§ WORK TO BE COMPLETED: For the records below, reproduce exactly the line that contains "This screenshot has height=795, width=1315." and all subsequent lines, with nothing left out and nothing added.
*** Opening DATA FOR REVIEW ***
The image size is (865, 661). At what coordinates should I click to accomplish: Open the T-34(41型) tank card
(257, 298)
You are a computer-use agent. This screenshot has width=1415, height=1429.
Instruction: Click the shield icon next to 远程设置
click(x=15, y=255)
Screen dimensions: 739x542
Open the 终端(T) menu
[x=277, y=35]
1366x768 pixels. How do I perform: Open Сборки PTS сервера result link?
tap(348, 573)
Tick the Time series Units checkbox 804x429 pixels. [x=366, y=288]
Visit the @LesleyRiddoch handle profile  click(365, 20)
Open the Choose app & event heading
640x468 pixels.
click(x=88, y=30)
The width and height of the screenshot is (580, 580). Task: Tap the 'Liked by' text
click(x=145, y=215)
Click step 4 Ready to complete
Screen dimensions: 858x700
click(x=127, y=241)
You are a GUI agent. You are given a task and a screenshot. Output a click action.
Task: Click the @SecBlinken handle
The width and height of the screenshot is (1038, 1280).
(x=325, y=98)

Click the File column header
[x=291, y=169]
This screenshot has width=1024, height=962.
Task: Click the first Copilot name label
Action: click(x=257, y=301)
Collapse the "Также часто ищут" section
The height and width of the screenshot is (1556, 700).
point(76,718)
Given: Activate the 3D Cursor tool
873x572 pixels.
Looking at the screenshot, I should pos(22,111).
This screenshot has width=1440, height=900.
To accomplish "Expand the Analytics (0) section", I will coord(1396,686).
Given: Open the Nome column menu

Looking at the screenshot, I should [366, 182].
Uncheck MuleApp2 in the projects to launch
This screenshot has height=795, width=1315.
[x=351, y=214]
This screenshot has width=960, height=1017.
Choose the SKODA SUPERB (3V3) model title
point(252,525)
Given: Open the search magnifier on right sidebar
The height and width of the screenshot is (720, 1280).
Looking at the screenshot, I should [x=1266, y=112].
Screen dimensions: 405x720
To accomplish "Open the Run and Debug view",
*** Closing DATA FOR REVIEW ***
§ EXPECTED ANSWER:
This screenshot has height=795, width=1315.
[x=351, y=214]
This screenshot has width=960, height=1017.
Choose the SKODA SUPERB (3V3) model title
point(252,525)
Given: Open the search magnifier on right sidebar
The height and width of the screenshot is (720, 1280).
Looking at the screenshot, I should [x=1266, y=112].
Screen dimensions: 405x720
To accomplish "Open the Run and Debug view",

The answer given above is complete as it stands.